Europe has been quicker to realise aid to composers who want to work in electronics than has America. Electronic works are often commissioned by radio stations and record companies, who supply their facilities and technical assistance to realise the commissioned piece. NWDR and Deutsche Grammaphon in Germany, Philips in Holland, RTF in France – all have been assisting composers with electronic works for years. But in America this kind of aid is difficult, if not impossible, to come by. With the only electronic center – that at Columbia University – limited in its ability to accommodate more than a selected few composers, the independent composer must turn to record companies and radio stations for facilities – and these have shown no interest in such sponsorship. Yet here they have a unique opportunity to originate new music for air or disc. In the same way an orchestra commissions new works for live performance in its hall, they can commission works for their station or record label, works that would exist in no other way – and as aid, they can offer use of facilities they already have. In my own case, I had use of the facilities of the Gotham Recording Corporation in New York City, and as composers acknowledge more traditional grants and aids, I would like to acknowledge the aid this studio has given me toward realising these eight pieces.
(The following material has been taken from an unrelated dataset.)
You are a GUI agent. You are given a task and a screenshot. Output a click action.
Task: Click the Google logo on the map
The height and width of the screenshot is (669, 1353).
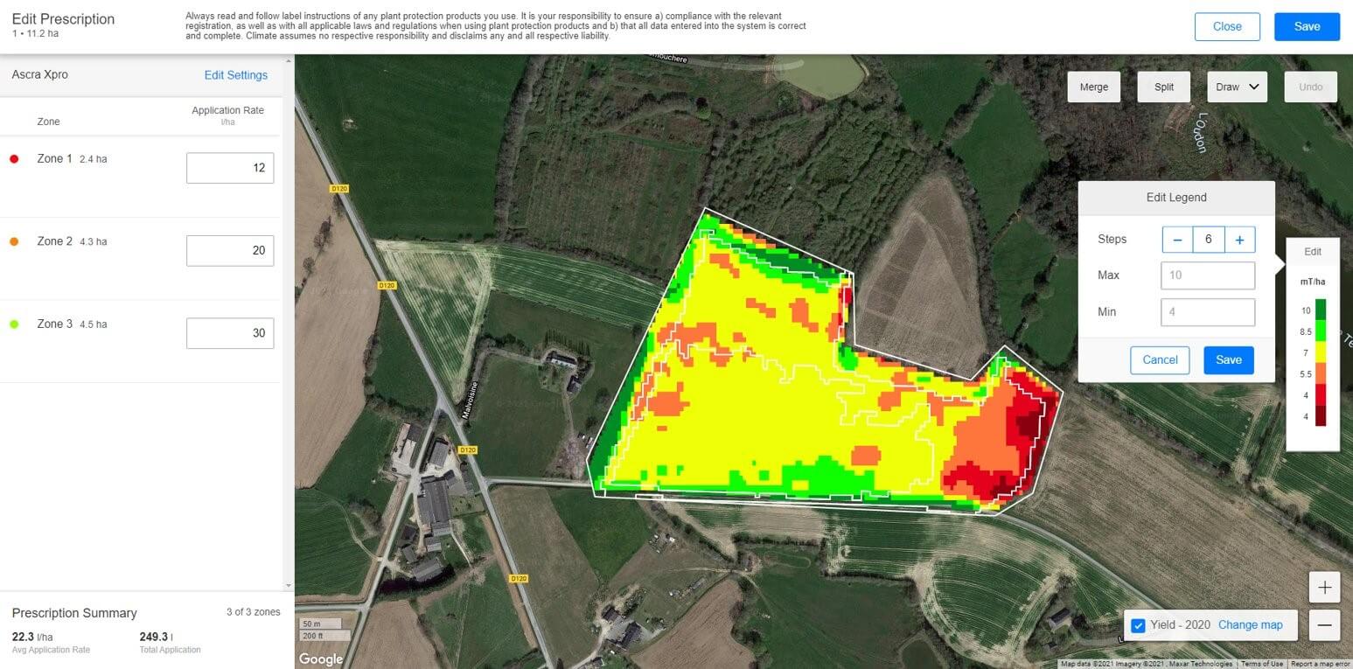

Tod Dockstader, July 30, 1961
Tod Dockstader’s Eight Electronic Pieces is an unqualified masterpiece of Musique Concrète, a transmission from a reality that is strangely familiar yet completely removed from everyday experience. It is chaotic yet surgically precise, otherworldly in its sound and scope yet unmistakably the product of human innovation and discovery. It is most of all a challenge to the musical form - Dockstader eschews traditional melody, harmony and rhythm - but in cutting, pasting and manipulating recorded sounds he evokes genuine drama and emotion, properties that distinguish the finest music regardless of its origins and elemental makeup.
Born March 20th, I932 in St. Paul, Minnesota, Dockstader worked for animation production houses UPA and TerryToons before accepting a job at New York City’s Gotham Recording Studios. There he created Eight Electronic Pieces, first privately issued and later picked up by Moe Asch’s Folkways Records in I96I. Subsequent efforts including Luna Park, Apocalypse and the epic Quatermass, followed. Dockstader operated, in large part, outside the sphere of the music world record labels commonly rejected his efforts, and his attempts to join the famed Columbia-Princeton Canter for Electronic Music were summarily dismissed. In the wake of the agonizing Omniphony project he stopped making music altogether.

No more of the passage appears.